Aiden polished off the few remaining Nar’esh and slipped the sword back in its scabbard. “Everyone okay?” Breathless, they nodded. Oliver leaned on his staff and eyed the décor of the room. The statue he’d used to drive the Nar’esh back wasn’t alone. Several, fashioned from gold or from stone, from bronze or from silver, portrayed the same minotaur with eyes stitched shut. It held the same stave.

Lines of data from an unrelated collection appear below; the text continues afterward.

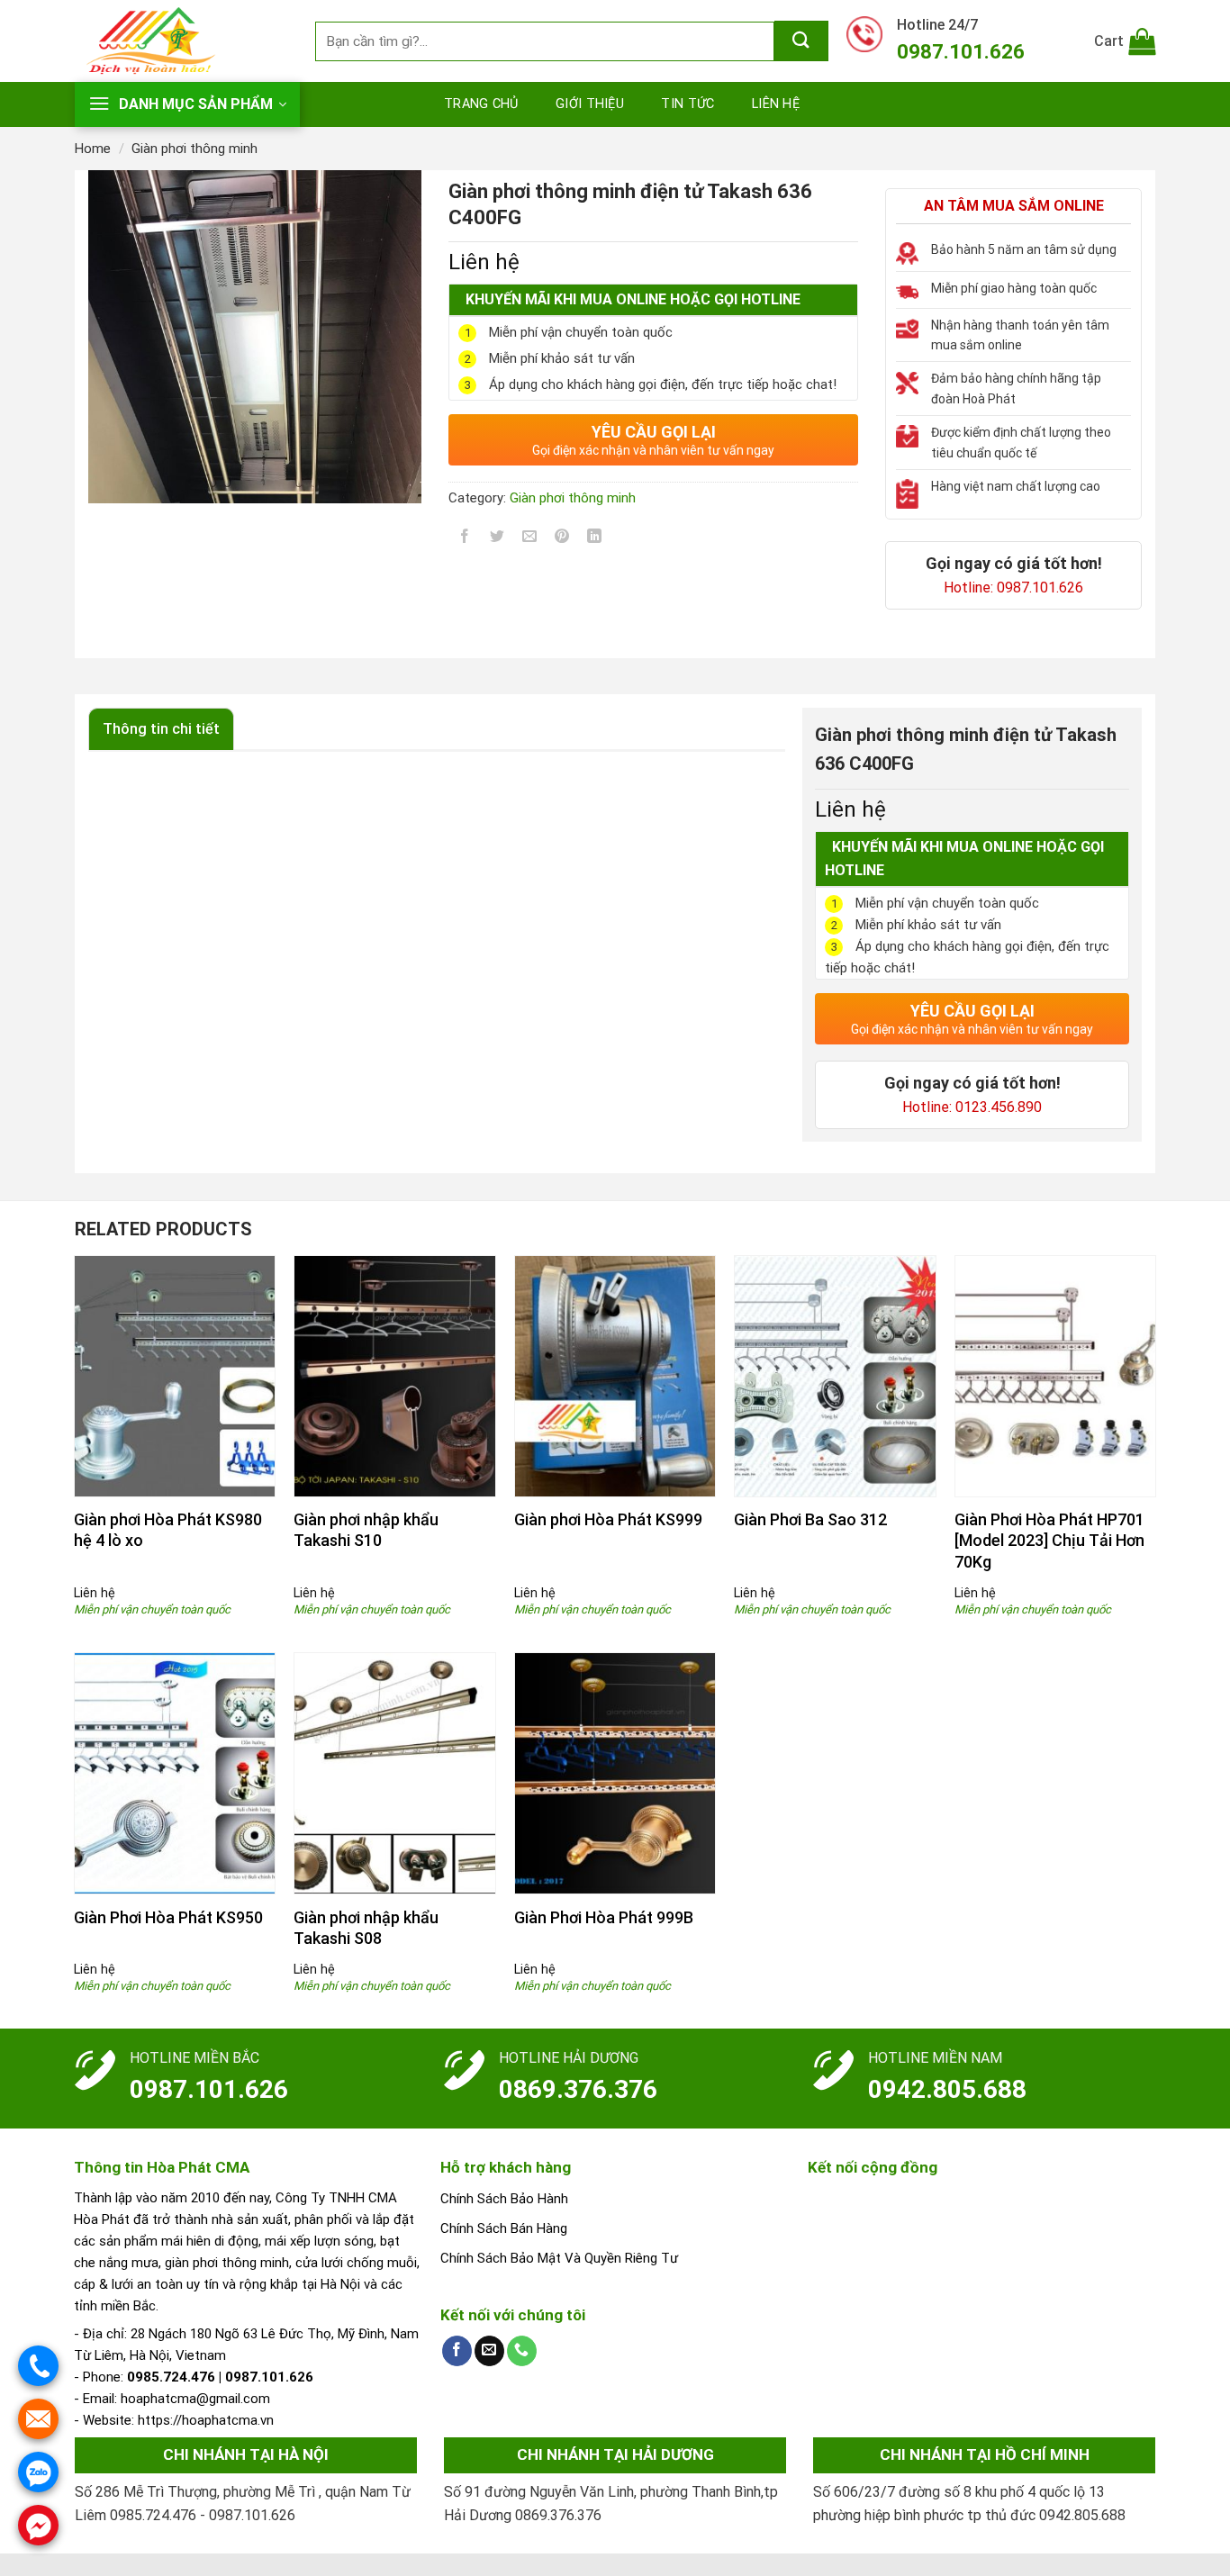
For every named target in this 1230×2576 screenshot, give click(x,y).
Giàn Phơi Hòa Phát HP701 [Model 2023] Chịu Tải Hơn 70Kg (1049, 1540)
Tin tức (687, 104)
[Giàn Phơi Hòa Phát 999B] (615, 1773)
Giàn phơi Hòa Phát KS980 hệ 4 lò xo (168, 1530)
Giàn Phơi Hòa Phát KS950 (168, 1917)
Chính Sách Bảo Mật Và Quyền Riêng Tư (559, 2258)
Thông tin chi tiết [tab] (161, 728)
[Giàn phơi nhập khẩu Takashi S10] (394, 1376)
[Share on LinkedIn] (595, 540)
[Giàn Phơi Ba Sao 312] (835, 1376)
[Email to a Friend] (530, 540)
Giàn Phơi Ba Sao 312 (810, 1519)
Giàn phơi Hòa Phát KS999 (608, 1519)
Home (93, 148)
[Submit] (801, 41)
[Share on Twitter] (497, 540)
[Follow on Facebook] (457, 2351)
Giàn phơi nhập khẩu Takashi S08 (366, 1928)
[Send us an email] (489, 2351)
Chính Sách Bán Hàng (503, 2228)
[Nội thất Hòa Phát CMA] (181, 41)
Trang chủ (481, 104)
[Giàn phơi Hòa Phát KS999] (615, 1376)
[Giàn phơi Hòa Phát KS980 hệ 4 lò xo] (175, 1376)
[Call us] (522, 2351)
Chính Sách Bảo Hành (504, 2199)
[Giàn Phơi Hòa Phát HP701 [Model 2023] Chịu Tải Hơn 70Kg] (1055, 1376)
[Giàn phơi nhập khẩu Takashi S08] (394, 1773)
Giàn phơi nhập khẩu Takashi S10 (366, 1530)
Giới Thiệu (590, 104)
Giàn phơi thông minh (194, 148)
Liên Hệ (776, 104)
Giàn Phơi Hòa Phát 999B (603, 1917)
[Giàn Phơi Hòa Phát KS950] (175, 1773)
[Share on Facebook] (465, 540)
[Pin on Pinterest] (562, 540)
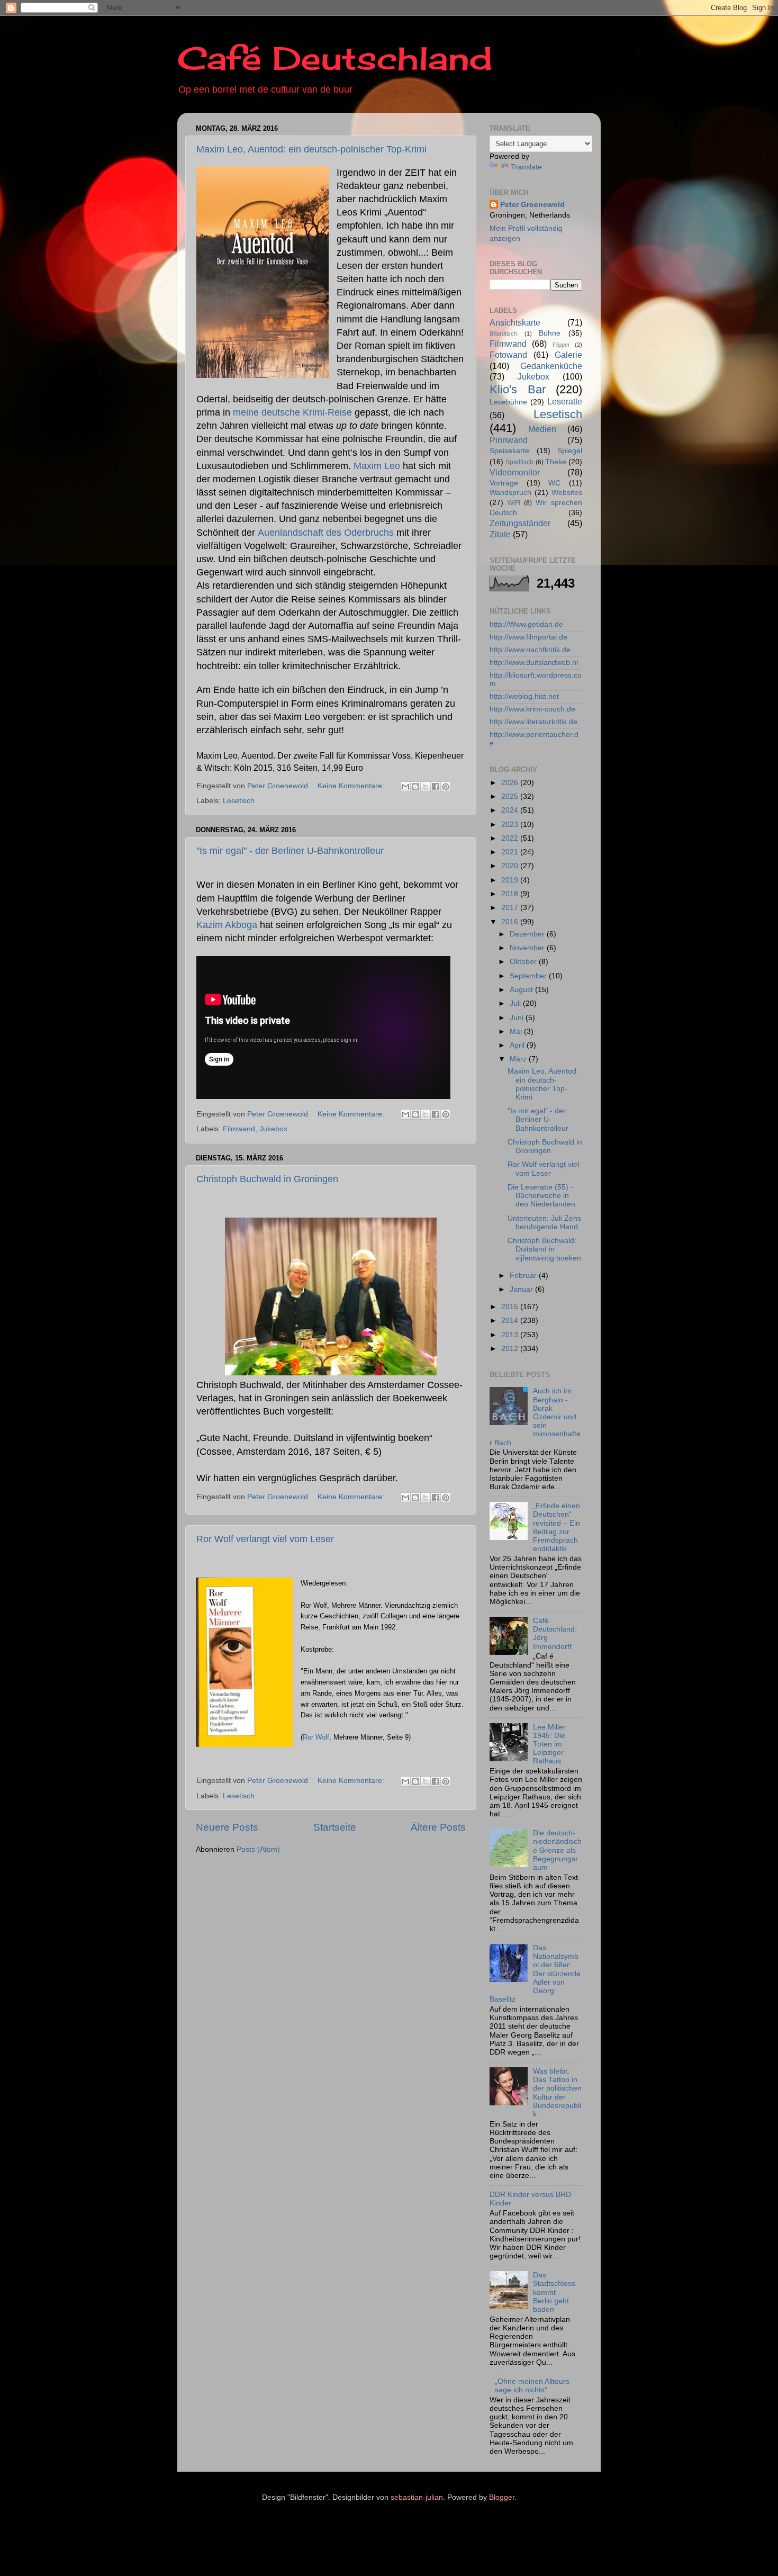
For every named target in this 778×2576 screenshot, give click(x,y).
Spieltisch (519, 462)
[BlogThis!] (415, 786)
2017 (510, 908)
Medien (542, 429)
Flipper (561, 344)
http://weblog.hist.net (524, 696)
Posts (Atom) (258, 1849)
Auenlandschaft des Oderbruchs (326, 532)
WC (554, 483)
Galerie (568, 354)
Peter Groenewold (532, 205)
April (518, 1045)
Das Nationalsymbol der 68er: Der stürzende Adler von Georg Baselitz (535, 1973)
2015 (510, 1307)
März (519, 1059)
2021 (510, 852)
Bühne (549, 333)
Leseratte (564, 401)
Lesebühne (508, 402)
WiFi (514, 503)
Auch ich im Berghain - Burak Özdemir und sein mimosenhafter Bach (535, 1416)
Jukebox (273, 1129)
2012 (510, 1349)
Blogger (501, 2497)
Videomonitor (515, 472)
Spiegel (569, 451)
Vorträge (504, 483)
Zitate (500, 534)
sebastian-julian (417, 2497)
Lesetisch (239, 801)
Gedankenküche (551, 366)
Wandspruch (510, 493)
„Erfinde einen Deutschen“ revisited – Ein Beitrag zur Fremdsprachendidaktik (556, 1527)
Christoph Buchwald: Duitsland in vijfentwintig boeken (544, 1249)
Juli (516, 1003)
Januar (522, 1289)
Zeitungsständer (520, 523)
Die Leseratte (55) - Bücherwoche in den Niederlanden (541, 1195)
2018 (510, 894)
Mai (517, 1031)
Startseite (334, 1827)
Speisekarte (509, 451)
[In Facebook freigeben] (435, 786)
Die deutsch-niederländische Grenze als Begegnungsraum (557, 1850)
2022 (510, 838)
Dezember (528, 934)
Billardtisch (503, 333)
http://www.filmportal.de (528, 637)
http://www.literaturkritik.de (533, 722)
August (522, 990)
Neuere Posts (227, 1827)
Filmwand (239, 1129)
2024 (510, 810)
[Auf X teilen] (425, 786)
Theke (555, 462)
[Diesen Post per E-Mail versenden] (405, 786)
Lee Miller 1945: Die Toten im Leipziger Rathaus (549, 1744)
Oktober (524, 962)
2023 (510, 824)
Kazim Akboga (226, 925)
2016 (510, 922)
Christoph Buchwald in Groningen (267, 1179)
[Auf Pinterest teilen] (445, 786)
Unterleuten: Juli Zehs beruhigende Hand (544, 1222)
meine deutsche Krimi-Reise (292, 412)
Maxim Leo (377, 466)
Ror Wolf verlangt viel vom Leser (265, 1539)
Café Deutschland (334, 58)
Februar (524, 1276)
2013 (510, 1335)
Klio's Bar (518, 389)
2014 (510, 1321)
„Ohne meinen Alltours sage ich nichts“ (532, 2385)
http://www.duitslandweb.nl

Atop the stave, a grizzly ornate human skull rested. “What is that thing?” Erica asked. “I’d say a minotaur,” Lauren said. “An abomination,” Ullwen said. “The dwarves turned their hearts from Adonai and to this, whatever it is.” “They worshiped this thing?” Aiden asked. “Sure looks like it,” Oliver said. His heart broke. So much time had gone into the crafting of such idols, so much craftsmanship and care. They were works of art, but the artists’ heart had been in the wrong place. How could they turn from their creator to such an atrocity, from something as beautiful as Adonai, to something as twisted as a man-bull. “Why’d they want to worship something so ugly?” Erica sneered, eyeing a four-foot tall statue. “Power,” Ullwen said. “They felt as if Adonai had turned His back on them. This abomination must have promised them power, a return to prominence in Alrujah.” The sadness in Oliver’s heart turned slowly, transformed into irritation, to a righteous anger. The dwarves were a long-lived people, a people of patience. How could they turn their backs on Adonai? How could they be so impatient? He curled his lip, knocked the standing idols on their faces. “Smash them,” he said.